--- START ---
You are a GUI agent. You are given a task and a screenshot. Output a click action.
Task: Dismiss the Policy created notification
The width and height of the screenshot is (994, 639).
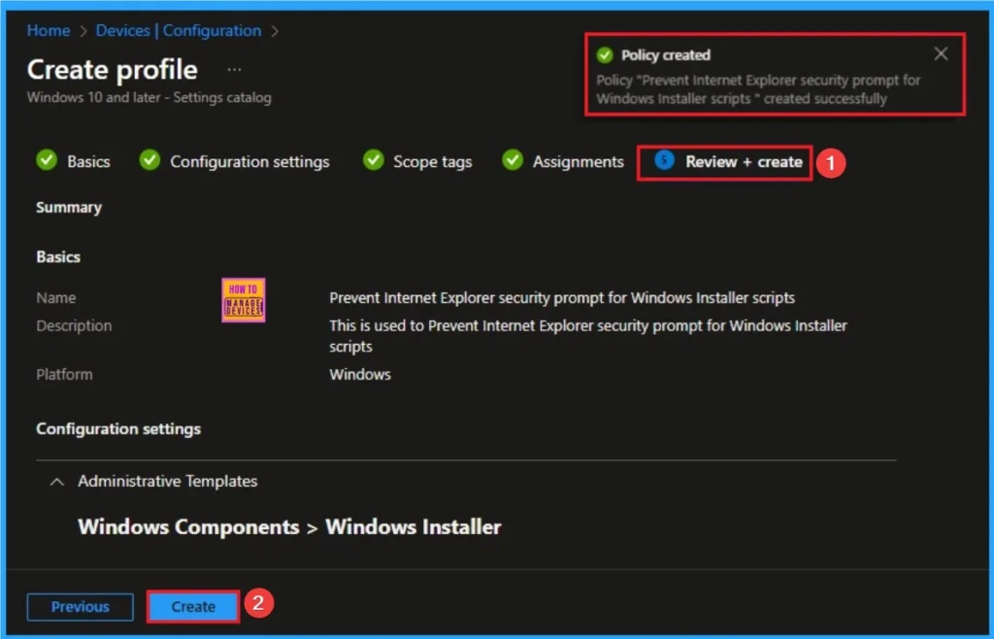pyautogui.click(x=940, y=53)
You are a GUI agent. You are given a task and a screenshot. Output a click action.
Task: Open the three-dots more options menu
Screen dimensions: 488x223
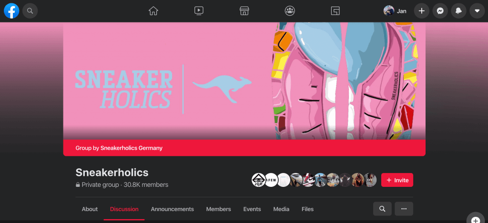[x=404, y=209]
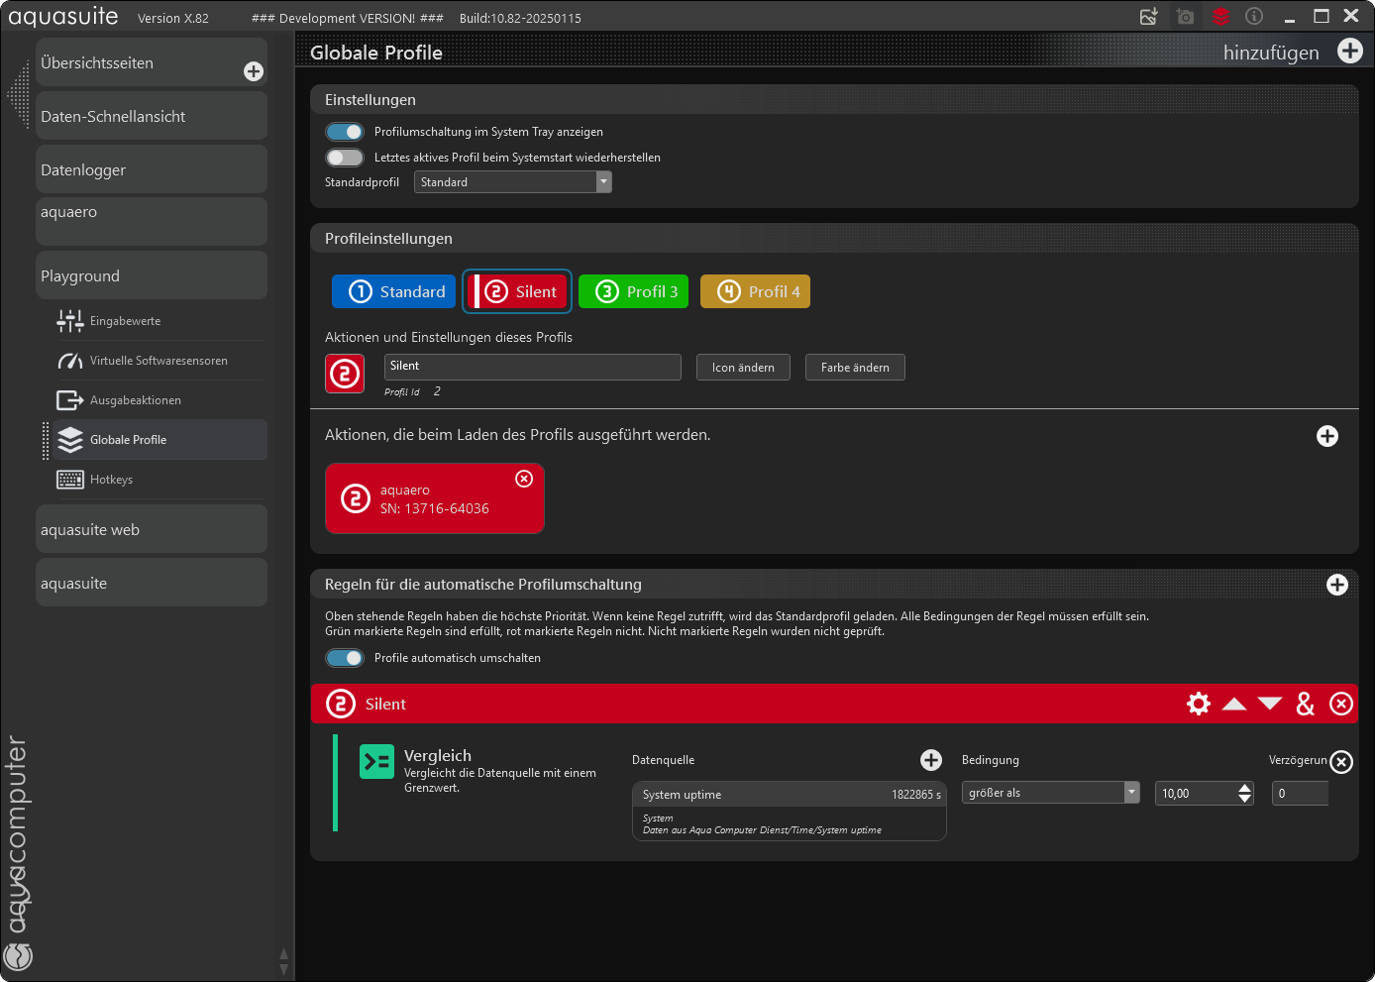Open the 'größer als' condition dropdown

1131,793
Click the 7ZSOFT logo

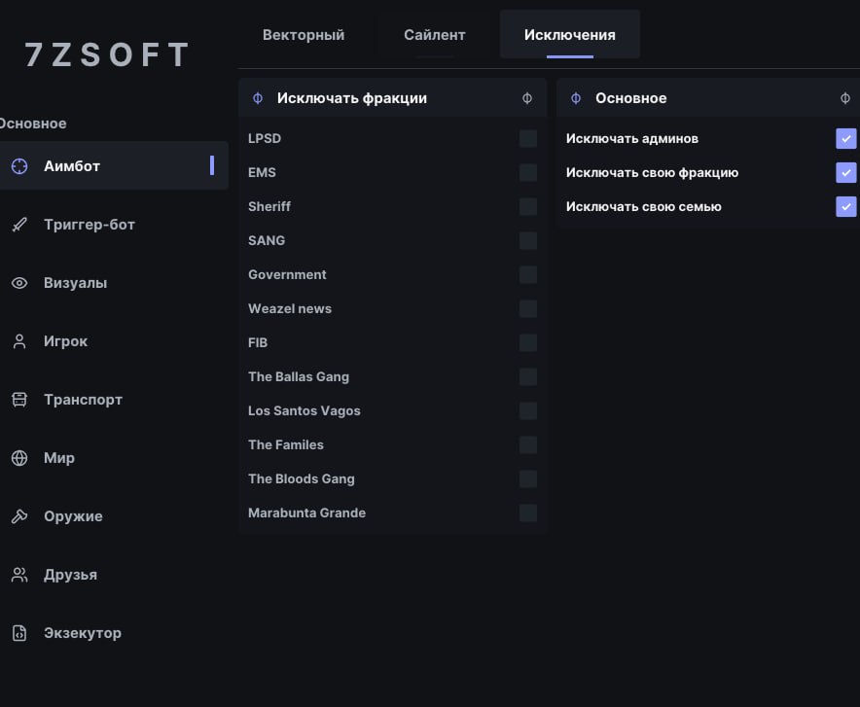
--- END ---
What you will do: Can you quote exactly, and only, the lines from the one containing "Task: Open the three-dots more options menu" through the last line of the records above, keeping both ends and leaving out any pictures?

Your response:
Task: Open the three-dots more options menu
Screen dimensions: 488x223
[x=404, y=209]
Open the 'größer als' condition dropdown

1131,793
Click the 7ZSOFT logo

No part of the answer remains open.